NC State’s Tiffany Barnes on the Big Graph


Week 6 Voices from the field. Interview with Tiffany Barnes


“One of our biggest advances in my lab was the idea of taking individual student experiences, their data from interaction…from procedural problem-solving environment, and putting that into a large graph of all of the students’ experiences–all of the steps they take when…solving problems. …then using those steps in that graph to then look at a new student who comes along, match them to someone who’s done the problem-solving…exactly the same way, and then use that as a source of domain knowledge that we could use to give hints to new students.”


I liked Tiffany the moment she described putting all student data from her project into a large graph. I don’t recall any single moment which has produced more excitement for me in my graphic design career than those problems which found solution not in simplification, but by growth. It’s very rare outside of Big Data to find opportunities to look at information at these scales. More importantly, thanks in part to DALMOOC, I now recognize what putting data into a graph entails.

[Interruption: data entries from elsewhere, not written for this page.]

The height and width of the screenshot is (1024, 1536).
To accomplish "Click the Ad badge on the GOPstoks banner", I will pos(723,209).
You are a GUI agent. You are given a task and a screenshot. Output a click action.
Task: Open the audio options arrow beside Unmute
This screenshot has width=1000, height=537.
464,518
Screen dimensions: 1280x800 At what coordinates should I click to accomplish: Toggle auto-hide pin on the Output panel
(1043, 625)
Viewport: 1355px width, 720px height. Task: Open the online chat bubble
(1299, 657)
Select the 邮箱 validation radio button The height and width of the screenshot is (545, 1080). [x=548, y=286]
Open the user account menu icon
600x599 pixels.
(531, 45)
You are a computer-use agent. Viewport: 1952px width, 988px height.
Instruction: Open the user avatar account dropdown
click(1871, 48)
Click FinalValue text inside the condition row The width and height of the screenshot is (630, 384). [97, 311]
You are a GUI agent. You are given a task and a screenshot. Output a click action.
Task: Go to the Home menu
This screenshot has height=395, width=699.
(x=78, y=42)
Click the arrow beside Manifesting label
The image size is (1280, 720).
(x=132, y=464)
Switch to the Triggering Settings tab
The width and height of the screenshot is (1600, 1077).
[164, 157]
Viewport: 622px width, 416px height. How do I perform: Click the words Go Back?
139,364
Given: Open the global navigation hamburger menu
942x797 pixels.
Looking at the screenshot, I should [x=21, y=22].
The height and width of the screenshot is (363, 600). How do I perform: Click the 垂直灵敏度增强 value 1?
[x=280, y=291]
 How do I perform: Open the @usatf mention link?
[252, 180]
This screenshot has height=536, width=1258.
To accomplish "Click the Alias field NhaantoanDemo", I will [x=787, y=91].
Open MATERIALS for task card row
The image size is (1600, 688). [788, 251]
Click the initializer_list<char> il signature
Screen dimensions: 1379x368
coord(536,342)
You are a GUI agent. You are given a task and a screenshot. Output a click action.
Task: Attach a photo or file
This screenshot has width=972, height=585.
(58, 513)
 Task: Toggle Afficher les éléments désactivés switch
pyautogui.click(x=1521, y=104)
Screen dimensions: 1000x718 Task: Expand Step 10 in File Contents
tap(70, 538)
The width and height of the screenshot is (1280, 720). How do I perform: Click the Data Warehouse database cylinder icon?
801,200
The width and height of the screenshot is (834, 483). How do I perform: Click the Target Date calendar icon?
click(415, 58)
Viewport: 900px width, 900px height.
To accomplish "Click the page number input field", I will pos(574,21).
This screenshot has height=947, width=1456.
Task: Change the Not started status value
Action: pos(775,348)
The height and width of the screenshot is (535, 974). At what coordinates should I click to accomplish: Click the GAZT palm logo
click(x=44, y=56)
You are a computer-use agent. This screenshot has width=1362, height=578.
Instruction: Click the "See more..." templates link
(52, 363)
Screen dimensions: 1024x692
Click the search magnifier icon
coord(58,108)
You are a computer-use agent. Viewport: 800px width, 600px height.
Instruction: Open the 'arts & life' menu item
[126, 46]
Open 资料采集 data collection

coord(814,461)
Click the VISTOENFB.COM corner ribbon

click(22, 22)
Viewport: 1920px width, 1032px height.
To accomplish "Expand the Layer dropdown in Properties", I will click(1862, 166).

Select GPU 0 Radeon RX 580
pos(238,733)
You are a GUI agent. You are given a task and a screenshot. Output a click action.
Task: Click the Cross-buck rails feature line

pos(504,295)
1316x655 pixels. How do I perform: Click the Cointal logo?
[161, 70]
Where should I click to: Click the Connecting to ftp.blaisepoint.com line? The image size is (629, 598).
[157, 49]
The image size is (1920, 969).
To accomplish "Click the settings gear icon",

Of course, our interest today is the Learning Analytics context. Mrs. Barnes continues by describing her project’s intervention as introducing targeted hints in line with each student’s learning profile. A conclusion demonstrated by the experiment says the machine generated hints have the effect to reduce the completion time for the student activity by an estimated 45 percent. We’ve talked a lot in this course about informing instructors how they can better understand learner’s activities. This is an example of taking the measurements of student activities one step further using the intelligence from the analysis within another activity. While the metric is performance, the project has discovered machine learning makes it possible for instructors to map each student’s individual pathway to knowledge.


You might recall a few years ago the Khan Academy was garnering a great deal of public attention. Thoughtful people were asking difficult questions about the future of education in America. Listen to Salman Khan describe his vision in this 2011 Ted Talk. Khan asks us to question the traditional learning activity where an instructor lectures to students on a topic, and for homework, student take home all the problems. In other words, the actual moment where the student is in greatest need of personal assistance, is at home when they’re by themselves. Khan’s web site suggested this relationship could be reversed. Homework could be watching video lectures in front of the computer at home, and school work could focus on working with teachers and fellow students on applying these new concepts in the classroom setting.

Following this reasoning, the most important contribution of teachers to the learning process is their ability to coordinate individual student’s learning needs–giving individualized help to students. Is machine learning’s capacity to track each and every student’s learning pathway a threat to teachers? That’s the fear and promise. No single instructor can cater to every student in the classroom, or compare one student’s profile to any number of students from previous years. Try comparing television to video games. DALMOOC has already accomplished a lot to provide a baseline practical understanding of these technologies. What is certain, the information revolution continues to change every aspect of our society.